Re: E0000 Language Tags for Some Obscure Languages

From: Asmus Freytag (
Date: Sun Feb 27 2005 - 15:12:00 CST

  • Next message: Doug Ewell: "Doug's Not Doug (was: Re: E0000 Language Tags for Some Obscure Languages)"

    At 09:04 AM 2/27/2005, wrote:
    >What is the reaction to using E0000 language tags ...

    The UTC has settled the question that general use of language tags is
    strongly discouraged, as they are stateful and therefore don't belong in
    plain text. Proposals that don't start from that point, are non-starters.

    >But the OT font should be able to recognize an E0000 codepoint string (as just
    >codeponts) and do "context" glyph swapping [*].

    This statement combines a thorough misunderstanding of OT and of language tags.

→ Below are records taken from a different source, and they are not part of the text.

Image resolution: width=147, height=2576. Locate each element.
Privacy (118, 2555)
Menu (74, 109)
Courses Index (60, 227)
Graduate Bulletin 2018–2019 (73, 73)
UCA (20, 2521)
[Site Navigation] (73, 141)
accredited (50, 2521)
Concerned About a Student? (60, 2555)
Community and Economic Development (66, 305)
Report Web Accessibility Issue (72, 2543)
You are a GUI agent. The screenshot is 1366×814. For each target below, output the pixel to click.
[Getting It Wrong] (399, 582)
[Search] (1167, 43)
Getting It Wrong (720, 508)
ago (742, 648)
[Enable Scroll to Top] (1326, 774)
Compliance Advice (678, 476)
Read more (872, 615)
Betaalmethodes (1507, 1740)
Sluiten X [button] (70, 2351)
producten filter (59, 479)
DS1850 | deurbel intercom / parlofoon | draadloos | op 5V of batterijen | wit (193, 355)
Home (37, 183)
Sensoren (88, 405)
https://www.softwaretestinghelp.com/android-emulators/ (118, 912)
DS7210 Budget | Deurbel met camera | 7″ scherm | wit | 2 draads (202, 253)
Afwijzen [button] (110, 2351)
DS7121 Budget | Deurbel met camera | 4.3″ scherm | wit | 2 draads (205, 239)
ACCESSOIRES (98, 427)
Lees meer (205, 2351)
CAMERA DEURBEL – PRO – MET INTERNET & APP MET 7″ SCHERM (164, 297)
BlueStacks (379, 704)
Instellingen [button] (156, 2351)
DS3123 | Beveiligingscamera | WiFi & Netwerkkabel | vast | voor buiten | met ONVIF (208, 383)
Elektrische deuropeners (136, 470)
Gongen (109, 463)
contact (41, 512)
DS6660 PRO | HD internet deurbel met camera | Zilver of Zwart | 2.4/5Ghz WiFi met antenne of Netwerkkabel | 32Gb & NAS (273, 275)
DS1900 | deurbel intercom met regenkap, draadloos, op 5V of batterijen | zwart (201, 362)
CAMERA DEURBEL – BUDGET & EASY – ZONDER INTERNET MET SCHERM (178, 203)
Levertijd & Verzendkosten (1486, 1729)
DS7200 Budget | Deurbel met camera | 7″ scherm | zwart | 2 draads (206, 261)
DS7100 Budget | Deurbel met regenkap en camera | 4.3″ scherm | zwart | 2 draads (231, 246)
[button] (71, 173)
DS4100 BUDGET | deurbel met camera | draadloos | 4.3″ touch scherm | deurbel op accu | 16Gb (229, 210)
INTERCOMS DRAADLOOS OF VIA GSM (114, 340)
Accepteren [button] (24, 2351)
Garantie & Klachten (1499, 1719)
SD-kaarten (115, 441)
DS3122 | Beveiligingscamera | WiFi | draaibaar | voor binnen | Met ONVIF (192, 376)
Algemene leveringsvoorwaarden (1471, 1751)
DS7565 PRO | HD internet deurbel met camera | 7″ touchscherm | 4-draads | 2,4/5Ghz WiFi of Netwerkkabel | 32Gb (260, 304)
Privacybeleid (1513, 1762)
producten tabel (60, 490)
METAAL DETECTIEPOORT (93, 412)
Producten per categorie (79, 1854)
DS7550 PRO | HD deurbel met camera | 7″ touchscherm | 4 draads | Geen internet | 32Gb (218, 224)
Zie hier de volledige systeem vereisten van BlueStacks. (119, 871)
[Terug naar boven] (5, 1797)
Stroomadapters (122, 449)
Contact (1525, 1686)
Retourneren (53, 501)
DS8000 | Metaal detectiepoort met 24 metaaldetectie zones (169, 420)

    Language tags act like delimiters that define an stateful behavior (i.e.
    on/off). A font may be called on for glyphs for characters on page 43 of a
    100 page document - with the entire text in the same language. In that case
    there would be no language tag characters in the run of text to act as
    'context'. Language information belongs in higher level protocols, wherever

    >This is old but hopefully reliable:

    This is dated 8-31-2000, and therefore indeed old. Contrary to your
    suggestion, it has long been superseded, as you can see if you look at where it says:

    UTR #7: Plane 14 Characters for Language Tags has been incorporated into
    the Unicode Standard Version 3.1, and is thus now superseded. The last
    version of that document before it was superseded can be found at

    Each Unicode Technical Report has a link to it's 'most recent version' in
    the header. There's never an excuse to not check first what the most
    up-to-date version of the Standard says, and courtesy to others demands
    that you do that before trying to engage them in a discussion of a proposal
    for a particular use of the standard.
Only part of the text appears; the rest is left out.